### Exercício 1
Segundo o texto da página, o que os casais não podiam usar no sexo, mesmo com a liberdade decidida nas reuniões?
### Exercício 2
Dê sequência ao texto da página, sobre a Igreja Universal, a partir da última frase apresentada.

### Texto da página

===============

Nada que Marta Suplicy não comentasse na televisão. Mas, vindo do Bispo,
aqueles comentários causavam um certo constrangimento na audiência. O efeito seria
o mesmo se o papa reunisse sua bancada de cardeais e explicasse com detalhados
pormenores como bater uma punheta com arte.
Nestas
reuniões passamos a conhecer a faceta “latin lover” do Bispo que até então era
exclusividade de sua mulher. Ele se mostrava como o grande homem capaz de satisfazê-la.
“Plena e completamente”, fazia questão de deixar bem claro.
Na
piscina com a mulher, Sua Excelência Reverendíssima não perdia a oportunidade
de dar uma demonstração rapidinha do dragão sexual que era. Afirmava que, se
todos seguissem seus conselhos, não haveria a necessidade de se procurar sexo
fora do casamento. “Quem come bem em casa não tem fome na rua”, profetizava.
Na
medida em que estes encontros aconteciam, os casais iam se descontraindo e
participando mais confortavelmente do debate. Mulher de pastor, que no
princípio corava somente de ouvir a palavra “cueca”, já levantava a mão, toda
assanhadinha, para pergunta se banho-de-gato era pecado. O auge dessas reuniões
foi quando chegamos ao consenso de que o casal tinha liberdade para fazer o
tipo de sexo que bem quisesse. Ponto para a democracia. Só não era permitido
usar chicotes ou algemas. Mesmo assim, ponto para a democracia.
Também
ficou permitido visita a motéis e assistir filminhos de sacanagem durante a
“trepada”. Era o “liberou geral”. A partir dali, sempre que um pastor
encontrava o outro, já não mais trocavam conhecimentos bíblicos. Em vez disso,
comentavam os últimos lançamentos do cineasta David Cardoso e da porno-star
Cicciolina. Enquanto a Igreja Universal aderia aos novos tempos, no Vaticano
ainda discutiam a absolvição de Galileu Galilei.
Há
muito eu já havia deixado de ver a Universal como um lugar espiritual. Os
únicos que ainda viviam esta ilusão eram os que se limitavam aos bancos da
igreja. Qualquer um que fosse um pouco além disso descobria a triste verdade do
Reino.
Um
operador de áudio que era membro da igreja e trabalhava no estúdio da rádio São
Paulo comentou comigo, durante uma sessão em que gravava o meu programa semanal,
que ele estava pensando em pedir a sua dispensa, pois não suportava mais ouvir
as conversas dos pastores sobre dinheiro quando eram levados ao ar.”

===============

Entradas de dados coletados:
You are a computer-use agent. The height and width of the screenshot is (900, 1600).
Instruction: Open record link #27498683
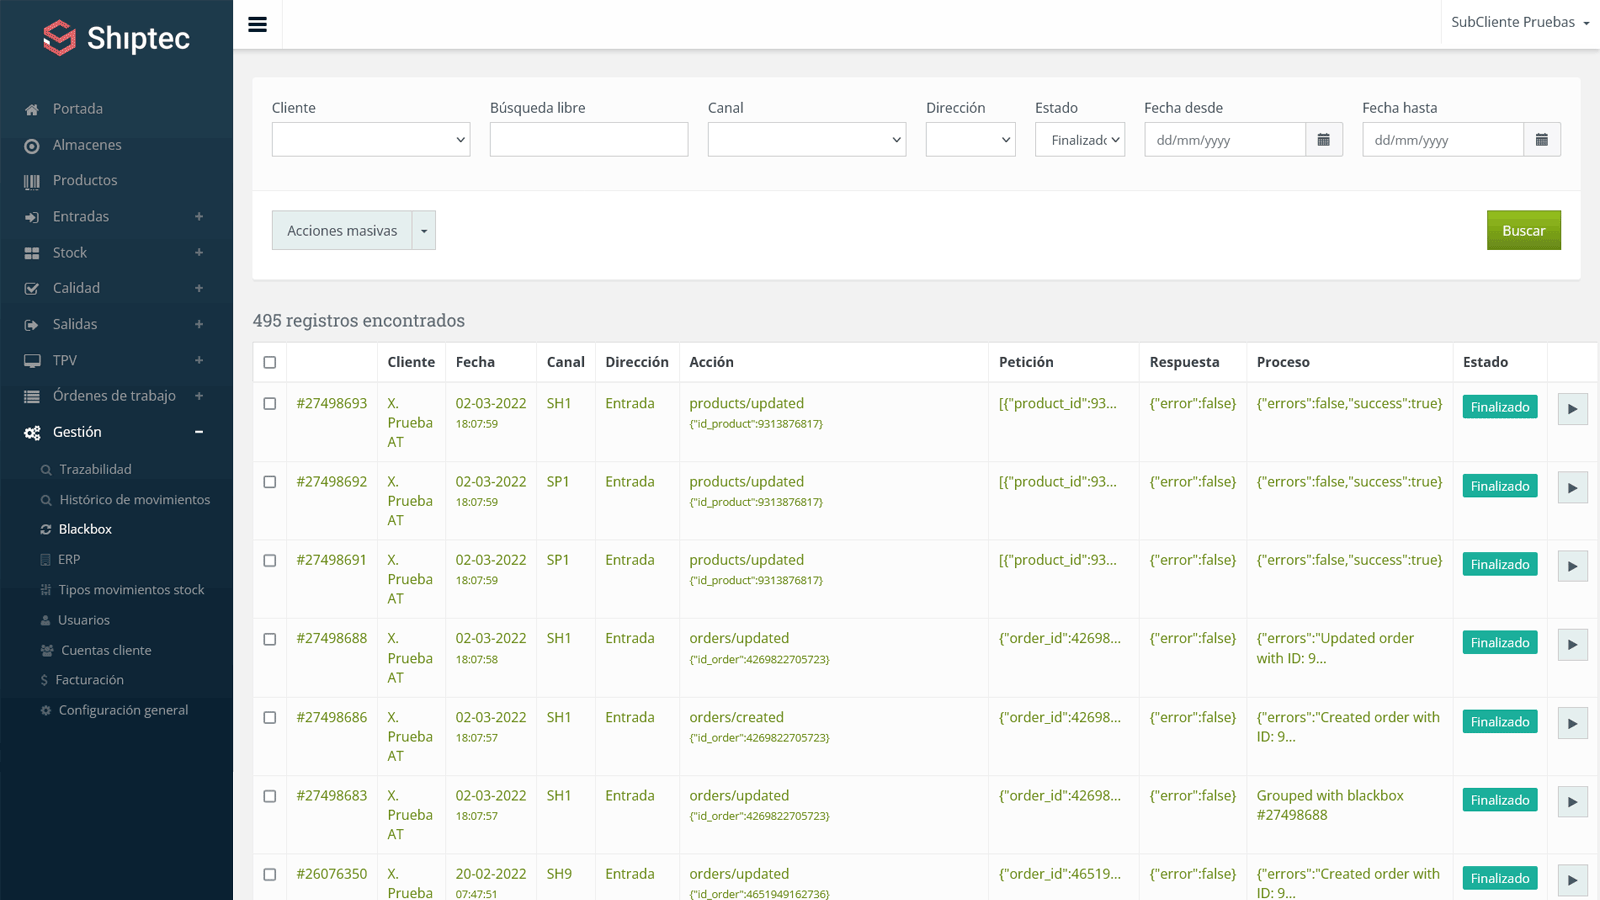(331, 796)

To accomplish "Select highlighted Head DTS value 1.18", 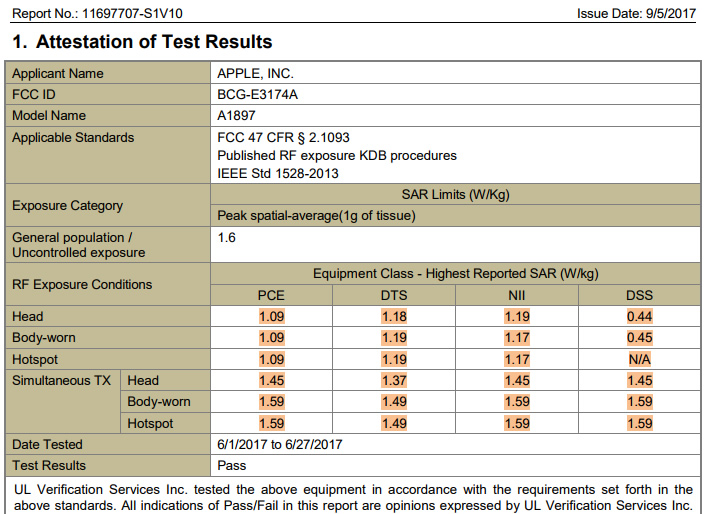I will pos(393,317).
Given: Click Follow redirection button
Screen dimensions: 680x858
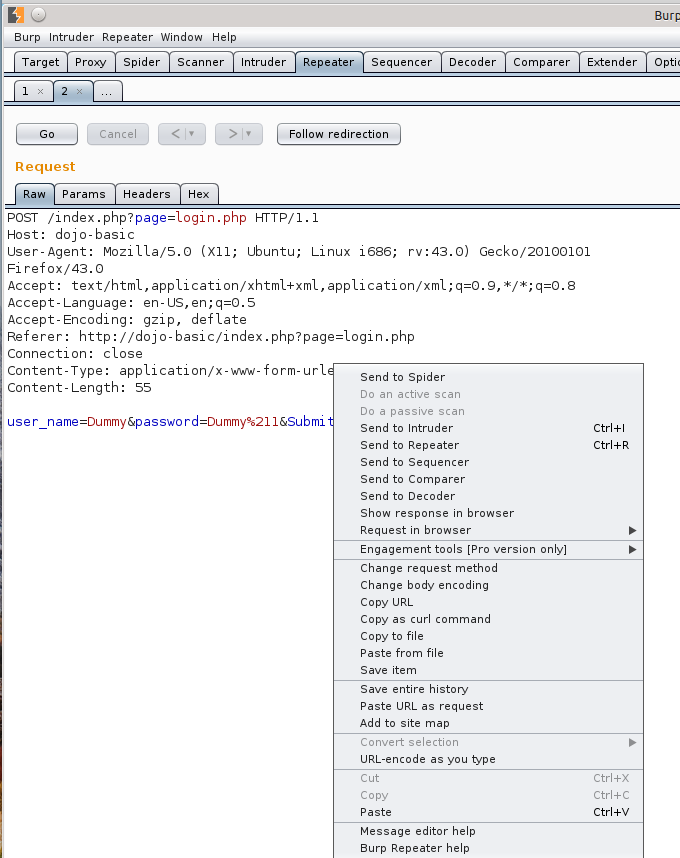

===============

### Resposta escrita 1
Chicotes ou algemas.

### Resposta escrita 2
“Quando
o Bispo fechou a compra da Record, por 45 milhões de dólares, nós tivemos que
pagar o pato. Apesar de que não havia necessidade disso, nossos salários foram
cortados por três meses com a desculpa de que a igreja precisava economizar
dinheiro para o investimento. Ninguém se atreveu a protestar. Poucos anos mais
tarde, o pastor Carlos Magno, líder da Universal e braço direito de Macedo,
dirigente de estados como Ceará e São Paulo, irado com o Bispo por não ter
recebido seu apoio na tentativa de se eleger deputado, fez a denúncia de que a
Record tinha sido comprada com a ajuda de traficantes que queriam lavar no
Brasil dinheiro de seu comércio de drogas. O pastor Carlos chegou a dar
detalhes de como atravessaram as fronteiras do país com o jatinho de Macedo
abarrotado de dólares. Não houve CPI e nem mesmo investigação por parte da
Polícia Federal para averiguar as origens da denúncia. Por muito menos, nos
Estados Unidos, o televangelista Jim Baker amargou vários anos na prisão.”
“O
bispo Macedo dizia ter recebido uma mensagem celestial em que o Criador em
pessoa com a mesma intimidade com que se dirigia aos seus profetas nos
primórdios da humanidade, ordenara que a igreja apoiasse Fernando Collor de
Mello para Presidência da República, pois ainda de acordo com o Todo-Poderoso,
Collor, era o melhor candidato para o país e o único capaz de derrotar o
“anti-Cristo” (leia-se Lula).
Como
todos nós na época, o Senhor dos Exércitos ainda não conhecia PC Farias. Errar
é divino.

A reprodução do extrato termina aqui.